Hello JS in R Markdown

February 10, 2018    R Markdown javascript visualization knitr

One of many rad features of R Markdown is that, despite the name, you can add chunks in languages other than R, including python, bash, Rcpp, and SQL. Until recently, I hadn’t realized that you could also add javascript chunks — on my version of Rstudio, it doesn’t come up as an option on the insert chunk dropdown. Simply replacing the r at the start of the chunk with js will insert the code within the chunk into script tags in the document. As I’m in the process of learning d3 and exploring various javascript visualization libraries, I was curious to try this feature out.

A blog post from Nick Strayer was really helpful for getting started with JS in R Markdown. The main change I wanted to make from the approach in that post was to place the plot below the code, similar to what happens with R code. After figuring out a quick way to do this, I ended up becoming interested in how knitr’s language engines work, and was pleasantly surprised by how accessible the engines are — with a few lines of code you can add a new chunk option to affect the output of a javascript chunk!

In this post I’ll go over the basic of adding javascript code to R Markdown and conclude with a modified javascript knitr engine.

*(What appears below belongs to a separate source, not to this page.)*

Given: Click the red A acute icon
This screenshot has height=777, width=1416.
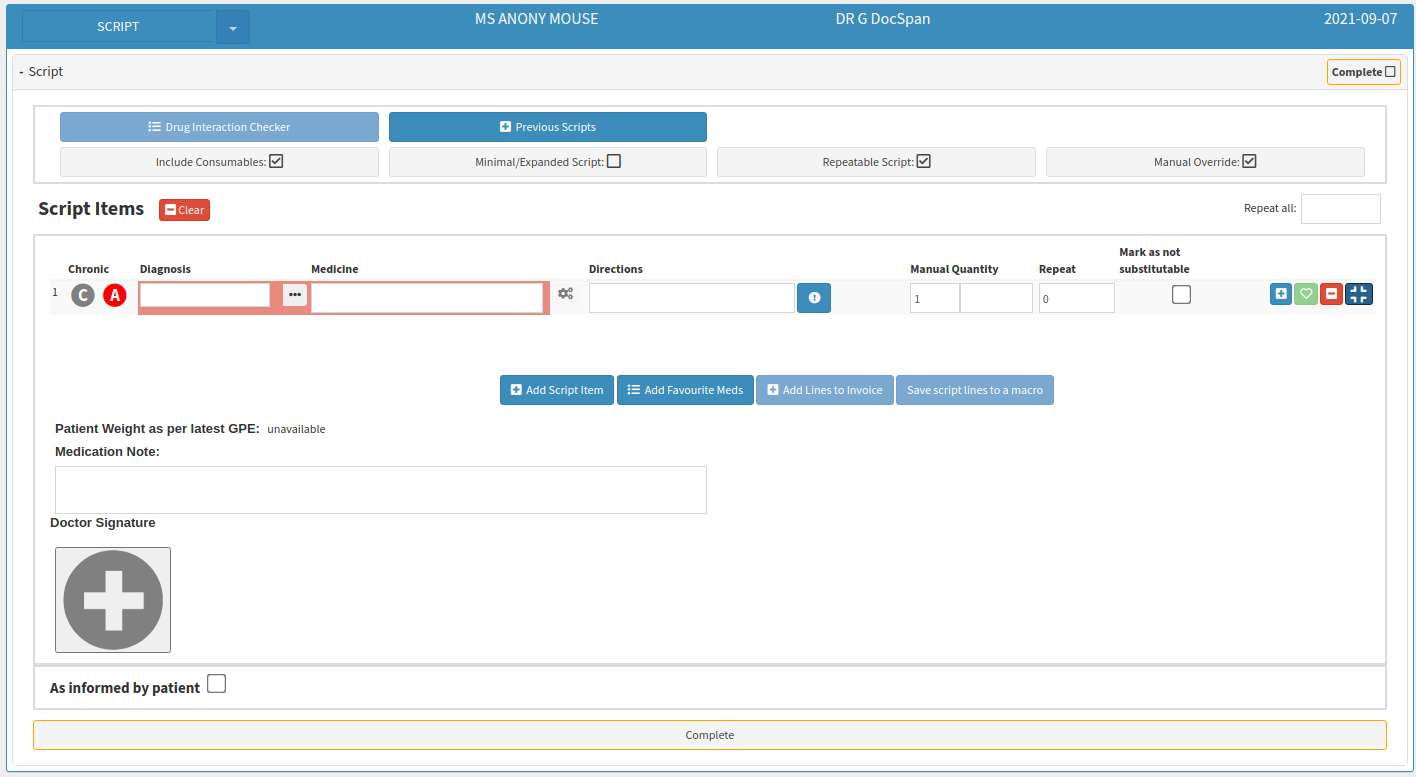Looking at the screenshot, I should 115,295.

Sending data from R to javascript

If you want to be able to access data from R in a javascript chunk, you’ll need to explicitly pass that data to javascript. Nick’s blog post includes a handy little function for passing a data frame from R to javascript by converting it to JSON and then wrapping it in a <script> tag. I modified this function to enable specifying the variable name and to take advantage of the htmltools tags functionality so that the chunk does not have to be set with option results='asis':

# Function adapted from Nick Strayer's at 
# http://livefreeordichotomize.com/2017/01/24/custom-javascript-visualizations-in-rmarkdown/
df_to_js <- function(x, var_name = "data", ...){
  json_data <- jsonlite::toJSON(x, ...)
  htmltools::tags$script(paste0("var ",var_name," = ", json_data, ";"))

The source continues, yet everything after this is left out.